Ведомству новгородских дьяков принадлежали не одни только государевы доходы и расходы, они ведали и поместные дела. Все распоряжения о поместьях присылаются из Москвы исключительно на имя дьяков. Они одни приводят их в исполнение, наделяя, кого следует, участками, отписывая свободные земли на государя и т.д. (52.1 - XXXIX). Обо всех таких переменах делаются соответственные отметки в поместных книгах, которые ведутся тоже дьяками. Сосредоточивая в своих руках такие важные документы, как писцовые и поместные книги, дьяки лучше вооружены для суда по поземельным спорам, чем наместники и их тиуны. Этим объясняется то обстоятельство, что предписания из Москвы о разборе споров о земле иногда присылаются только на имя дьяков (51. 1. XIV; 57, 59, 84). По той же причине распоряжения об отводе мест в Новгороде под осадные дворы, церковнослужителям и пр. присылаются исключительно на имя дьяков (69, 77).

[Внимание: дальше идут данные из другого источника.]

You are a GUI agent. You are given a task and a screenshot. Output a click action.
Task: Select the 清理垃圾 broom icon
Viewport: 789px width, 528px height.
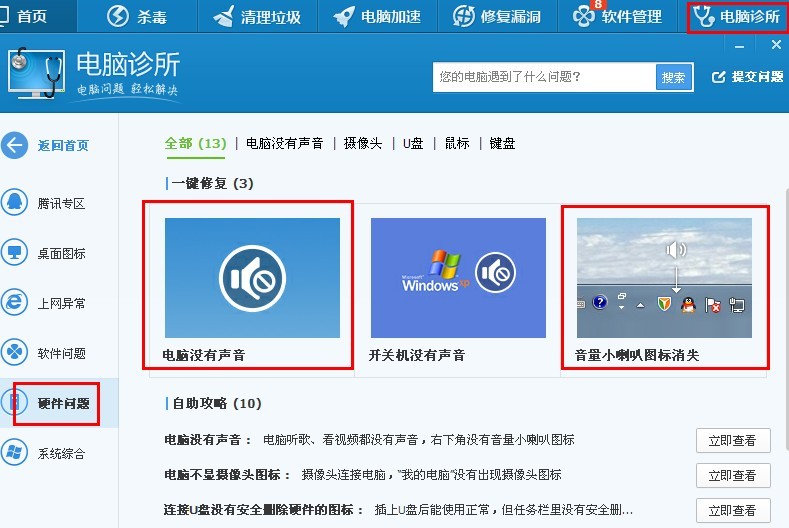223,16
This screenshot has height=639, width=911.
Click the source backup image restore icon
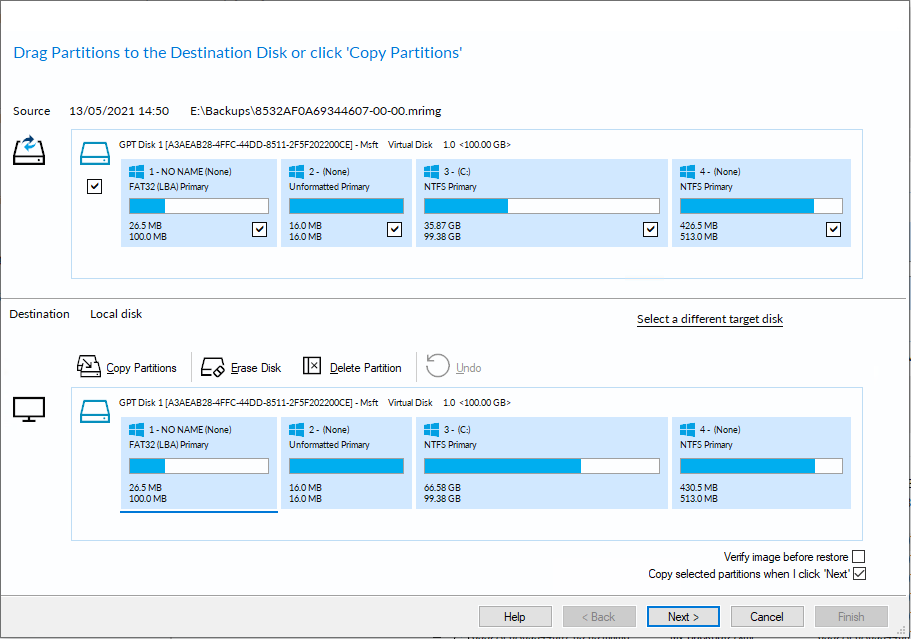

Такова судебная и правительственная деятельность новгородских дьяков XVI века. Она обширнее деятельности наместников того времени, хотя бы на эту должность был назначен первый чин в государстве, боярин. Деятельность дьяков превосходит деятельность наместников и по пространству подчиненной им территории, и по количеству порученных дел. В Новгородской волости был не один наместник, а несколько, по всей вероятности, в каждом городе с уездом был свой особый наместник. Кроме собственно новгородского наместника, акты упоминают еще о корельском, орешковском, ивангородском и ладожском (50, 51. XIX; 54). Каждый из них имел свой корм и свой суд и обращался к новгородскому только как к высшей власти. Дьяки же новгородские судили и управляли во всей области. Они принимали участие во всякой деятельности наместника, как судной, так и правительственной, даже предписания о военных экспедициях присылаются на имя наместника и дьяков (50). Предписания об исправлении десятень и о высылке детей боярских на службу посылаются иногда только на имя дьяков (47). Дьяки ведают, следовательно, и военное управление. Из 133 грамот, отпечатанных в "Доп. к АИ.," только одна не обращена к дьякам. Но она касается не нужд Новгородской области, а похода против немцев и говорит о пищальном и пушечном наряде. Грамота эта адресована на имя князя Палецкого как ратного воеводы, а не как наместника (73 ). Все остальные грамоты обращены к дьякам, и только некоторые из них к наместнику и дьякам. Наместник без дьяков не делает никакого дела, дьяки без наместника делают очень многое7.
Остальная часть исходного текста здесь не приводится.